The algorithm then eliminates the (non-start, non-accept) states one by one. When there is just one transition left, its label is the final answer. (If you're not using $\emptyset$ transitions, then there is a special case: if there are no transitions left, then the answer is $\emptyset$.) The order of elimination is arbitrary, although some orders may lead to more compact regular expressions than others. Tock eliminates states in reverse alphabetical order, for no particularly good reason.
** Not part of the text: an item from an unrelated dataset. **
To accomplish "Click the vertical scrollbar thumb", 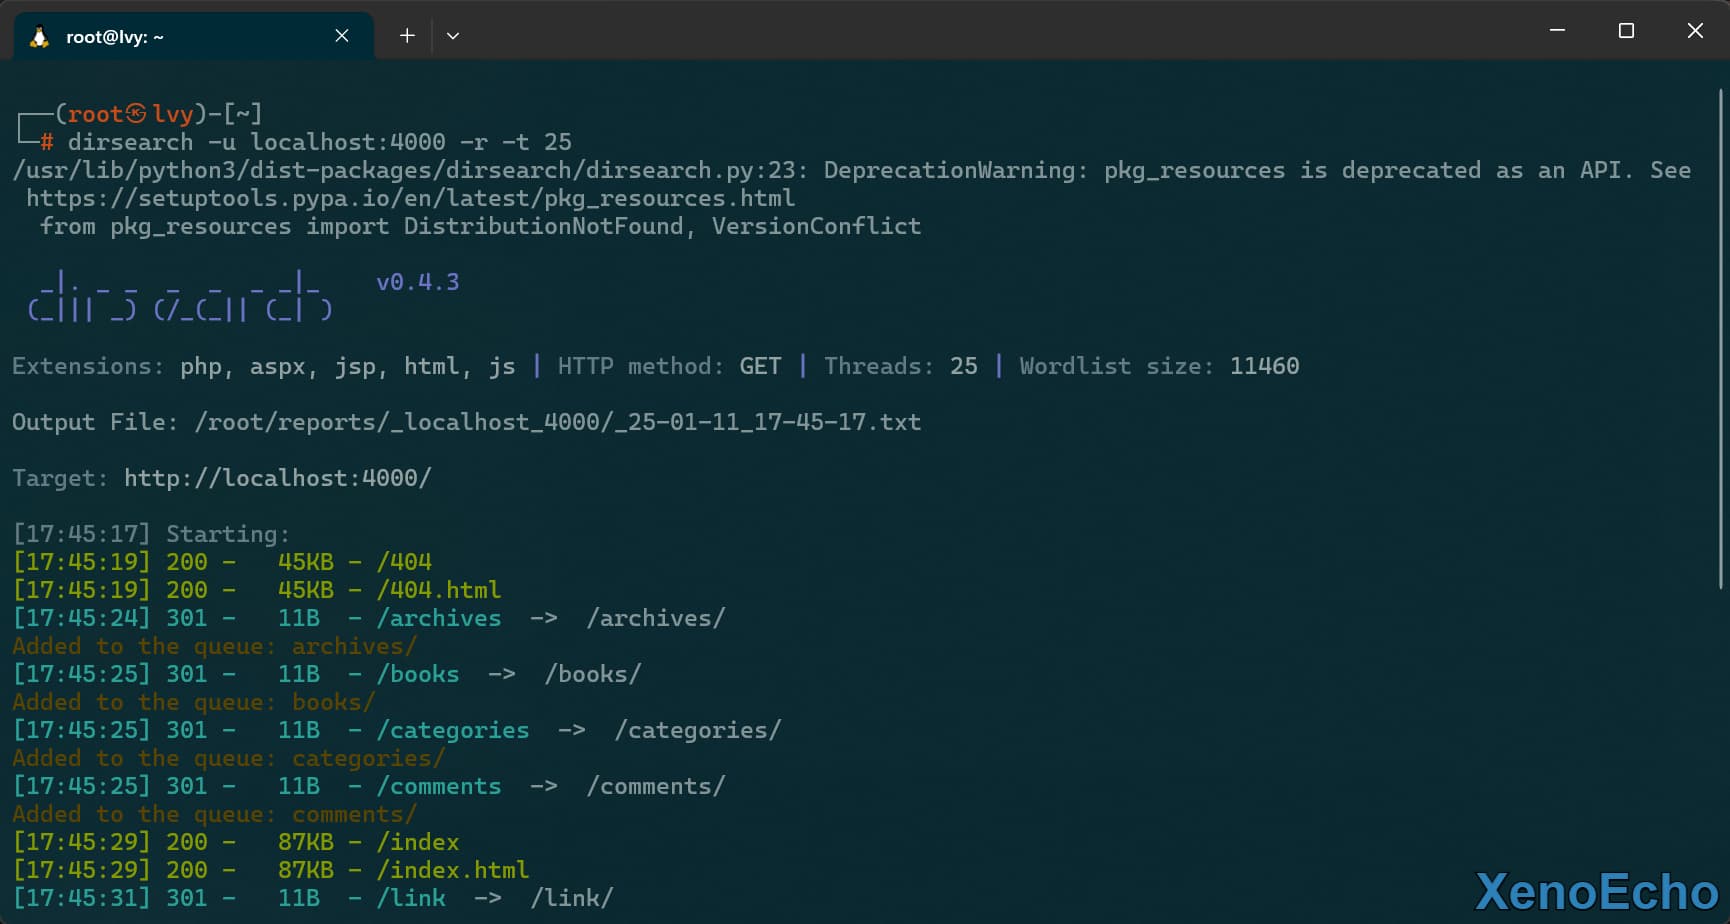I will (x=1720, y=338).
Let's start with a simpler example than the one in the book, a NFA whose state diagram is *acyclic*.

In [6]:

```
m = read_csv('acyclic.csv')
m
```

In [7]:

```
to_regexp(m, display_steps=True)
```

Out[7]:

Eliminating 4 is not very interesting; let's skip it for now. Eliminating 3 concatenates the `b`

and `c`

transitions into a single `bc`

transition. Then, eliminating 2 concatenates the `a`

and `bc`

transitions into a single `abc`

transition. But now there are two parallel transitions, from state 1 to the accept state. So these are unioned into a single `a|abc`

transition. Finally, eliminating 1 is not very interesting.

The general procedure for eliminating a state is shown in Figure 1.63. Now here's an example with a cycle in it; these give rise to Kleene stars in the resulting expression.

In [8]:

```
m66 = read_csv('sipser-1-66.csv')
m66
```

In [9]:

```
to_regexp(m66, display_steps=True)
```

Out[9]:

Eliminating state 2 looks similar to before, but the self-loops turn into subexpressions inside Kleene stars.

One more example:

In [10]:

```
m68 = read_csv('sipser-1-68.csv')
m68
```

In [11]:

```
to_regexp(m68, display_steps=True)
```

Out[11]:

(The answer is different from the book's because the elimination order was different.) The thing to note here is that if there are multiple incoming transitions and/or multiple outgoing transitions, you must consider all possible combinations. For example, when eliminating state 3, there are two outgoing transitions (to states 1 and 2), so a self-loop from 1 to 1 is created, and the transition from 1 to 2 is modified.